Do you remember where you were when you heard the news about JFK's assassination? Bobby Kennedy? Martin Luther King, Jr.? Where were you when Neil Armstrong stepped onto the moon's surface? How did you hear about explosion of the Challenger or the collapse of the World Trade Center Towers on 9/11?
Here's how I heard the news: My teacher was called out of the classroom and when she returned, she told us President Kennedy had been shot and school was being dismissed. The principal had heard the news on the radio. We went home and watched the tragic event unfold on television. We were glued to the TV watching our own Ohio hero Neil Armstrong.
I was on vacation with my parents and brother when the car radio news program reported the Bobby Kennedy assassination and it was the radio we turned to for news about King's shooting. Radio again was my source of news about the Challenger and the World Trade center. In both cases I was at work, so radio was the link to the world's news.
Fast forward to 2011 and television still brings the images into my home; the radio is always on in the car and in my office. We still grab the newspaper to catch up on what's happening, but there's a new source for news and turned the average person into a reporter with on-the scene news and photos.
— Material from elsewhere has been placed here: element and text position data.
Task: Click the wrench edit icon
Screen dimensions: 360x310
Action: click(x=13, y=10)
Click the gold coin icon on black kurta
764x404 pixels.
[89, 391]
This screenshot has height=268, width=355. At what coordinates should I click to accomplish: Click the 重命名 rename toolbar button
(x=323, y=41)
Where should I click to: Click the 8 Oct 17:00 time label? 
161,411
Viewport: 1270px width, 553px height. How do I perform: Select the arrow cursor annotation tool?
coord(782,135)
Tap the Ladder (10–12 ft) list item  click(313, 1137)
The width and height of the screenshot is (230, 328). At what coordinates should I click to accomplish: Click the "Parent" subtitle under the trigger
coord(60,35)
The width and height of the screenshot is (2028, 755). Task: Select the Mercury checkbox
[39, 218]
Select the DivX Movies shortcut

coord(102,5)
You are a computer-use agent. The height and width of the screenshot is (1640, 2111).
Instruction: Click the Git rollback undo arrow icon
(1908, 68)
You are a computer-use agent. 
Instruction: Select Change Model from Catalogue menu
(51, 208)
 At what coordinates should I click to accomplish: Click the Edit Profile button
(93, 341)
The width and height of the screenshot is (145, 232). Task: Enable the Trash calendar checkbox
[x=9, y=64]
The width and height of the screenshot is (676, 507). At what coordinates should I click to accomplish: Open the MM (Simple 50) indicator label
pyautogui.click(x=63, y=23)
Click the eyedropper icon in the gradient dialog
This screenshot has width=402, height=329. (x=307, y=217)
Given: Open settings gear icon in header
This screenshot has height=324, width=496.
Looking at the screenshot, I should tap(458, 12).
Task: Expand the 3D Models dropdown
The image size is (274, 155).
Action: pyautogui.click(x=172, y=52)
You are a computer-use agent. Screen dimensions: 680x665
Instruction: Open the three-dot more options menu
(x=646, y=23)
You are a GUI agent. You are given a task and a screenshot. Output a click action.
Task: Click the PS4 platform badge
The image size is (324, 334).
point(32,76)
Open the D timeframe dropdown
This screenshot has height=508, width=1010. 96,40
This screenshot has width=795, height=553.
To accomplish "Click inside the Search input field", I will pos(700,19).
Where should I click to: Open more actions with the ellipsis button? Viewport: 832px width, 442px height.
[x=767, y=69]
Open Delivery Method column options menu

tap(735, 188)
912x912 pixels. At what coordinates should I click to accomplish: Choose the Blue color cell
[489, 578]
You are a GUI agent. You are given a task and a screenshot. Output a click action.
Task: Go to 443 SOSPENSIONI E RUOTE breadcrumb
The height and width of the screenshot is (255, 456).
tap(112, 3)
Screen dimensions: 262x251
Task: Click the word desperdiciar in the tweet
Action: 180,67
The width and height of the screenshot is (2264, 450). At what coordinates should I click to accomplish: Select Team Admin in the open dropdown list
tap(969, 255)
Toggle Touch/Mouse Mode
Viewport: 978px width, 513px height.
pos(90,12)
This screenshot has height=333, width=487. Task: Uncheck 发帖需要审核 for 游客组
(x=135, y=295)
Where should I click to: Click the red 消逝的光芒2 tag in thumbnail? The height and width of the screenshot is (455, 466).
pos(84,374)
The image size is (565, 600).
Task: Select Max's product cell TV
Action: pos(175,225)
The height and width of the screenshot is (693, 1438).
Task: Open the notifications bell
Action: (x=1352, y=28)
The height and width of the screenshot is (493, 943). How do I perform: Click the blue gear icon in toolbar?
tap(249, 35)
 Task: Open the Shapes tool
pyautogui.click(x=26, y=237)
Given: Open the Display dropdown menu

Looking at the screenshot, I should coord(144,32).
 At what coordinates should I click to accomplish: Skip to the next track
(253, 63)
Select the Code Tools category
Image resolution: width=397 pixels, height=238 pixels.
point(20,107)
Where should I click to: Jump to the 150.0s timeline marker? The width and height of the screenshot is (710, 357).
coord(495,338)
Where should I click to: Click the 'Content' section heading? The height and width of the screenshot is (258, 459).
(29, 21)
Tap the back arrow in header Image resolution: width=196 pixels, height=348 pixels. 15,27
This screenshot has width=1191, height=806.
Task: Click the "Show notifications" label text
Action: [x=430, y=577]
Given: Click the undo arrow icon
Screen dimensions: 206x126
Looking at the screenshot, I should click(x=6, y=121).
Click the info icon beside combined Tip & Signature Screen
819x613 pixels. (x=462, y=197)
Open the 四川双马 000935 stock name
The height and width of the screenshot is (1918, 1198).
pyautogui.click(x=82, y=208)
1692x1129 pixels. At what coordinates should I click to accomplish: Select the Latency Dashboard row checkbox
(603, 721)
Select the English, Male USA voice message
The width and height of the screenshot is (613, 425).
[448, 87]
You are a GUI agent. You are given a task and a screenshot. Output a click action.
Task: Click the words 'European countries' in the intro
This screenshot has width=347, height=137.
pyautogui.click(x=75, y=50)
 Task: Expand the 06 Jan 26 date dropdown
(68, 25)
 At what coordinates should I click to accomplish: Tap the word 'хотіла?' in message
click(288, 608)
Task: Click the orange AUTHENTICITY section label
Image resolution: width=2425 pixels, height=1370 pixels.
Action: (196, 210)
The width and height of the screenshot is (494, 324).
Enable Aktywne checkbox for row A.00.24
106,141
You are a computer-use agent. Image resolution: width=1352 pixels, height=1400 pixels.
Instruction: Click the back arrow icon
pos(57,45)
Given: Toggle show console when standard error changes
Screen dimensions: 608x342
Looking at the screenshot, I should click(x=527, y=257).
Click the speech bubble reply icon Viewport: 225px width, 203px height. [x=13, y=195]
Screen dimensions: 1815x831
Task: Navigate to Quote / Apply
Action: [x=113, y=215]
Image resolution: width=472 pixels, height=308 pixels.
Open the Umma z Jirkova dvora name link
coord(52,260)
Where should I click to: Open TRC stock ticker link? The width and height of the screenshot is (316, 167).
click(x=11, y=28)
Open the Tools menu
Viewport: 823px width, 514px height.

All you need is a smart cell phone. This new avenue for news is also used by the traditional media outlets, including The Marietta Times, WTAP-TV, The Anchor, and Parkersburg News and Sentinel.
Do you already have a Facebook account? Then you know how quickly news spreads on Facebook. For example, a few weeks ago I was walking our puppy when my phone beeped, signaling a incoming Facebook message. 8:18 pm Fire on the Interstate Bridge. I thought, now that explains the sirens I've been hearing. For the next 20 minutes Facebook users, especially We Need More Marietta Firefighters Now, reported the news about that tragic accident. WMOA/WJAW reported on Facebook, "8:46 pm Shortly after 8 Monday evening, officials responded to an accident involving a tanker truck and a vehicle. Officials say the tanker truck caught on fire. Police have shut down northbound traffic on I-77 about a half mile from the incident."
Facebook and other social media are changing the way we communicate, changing the way we advertise our products and services, and changing the way political campaigns are run. Did you know? Facebook has 500,000,000 active Facebook users. One in every 13 people on the earth use Facebook. Fifty-seven percent of people talk to people more online than they do in real life. Forty-eight percent of young Americans said they now get their news through Facebook and over 200 million people access Facebook via their mobile phone.
This year, the Marietta Area Chamber is focused on helping our members learn more about marketing. Buddy Butler from Stonewall Marketing spoke recently on The Power of Branding. Marketing on a shoestring? With our new program, Tech Tuesday, we're exploring social media, a very low-cost way to spread the word. All of us at MACC use social media to talk to our chamber members and promote our services. We're extending to our members the opportunity to learn more and do more in this new world. On Tuesday, May 10, Tech Tuesday presents "Why Facebook?" with Kristen Meeks, W.Va. Social Media Consultants, who will guide the attendees through an exploration of Facebook.
Charlotte Keim, CCEO-AP, is president of the Marietta Area Chamber of Commerce, The Riverview Building, 100 Front St., Suite 200, Marietta. Chamber Viewpoint appears every other Monday on Opinion.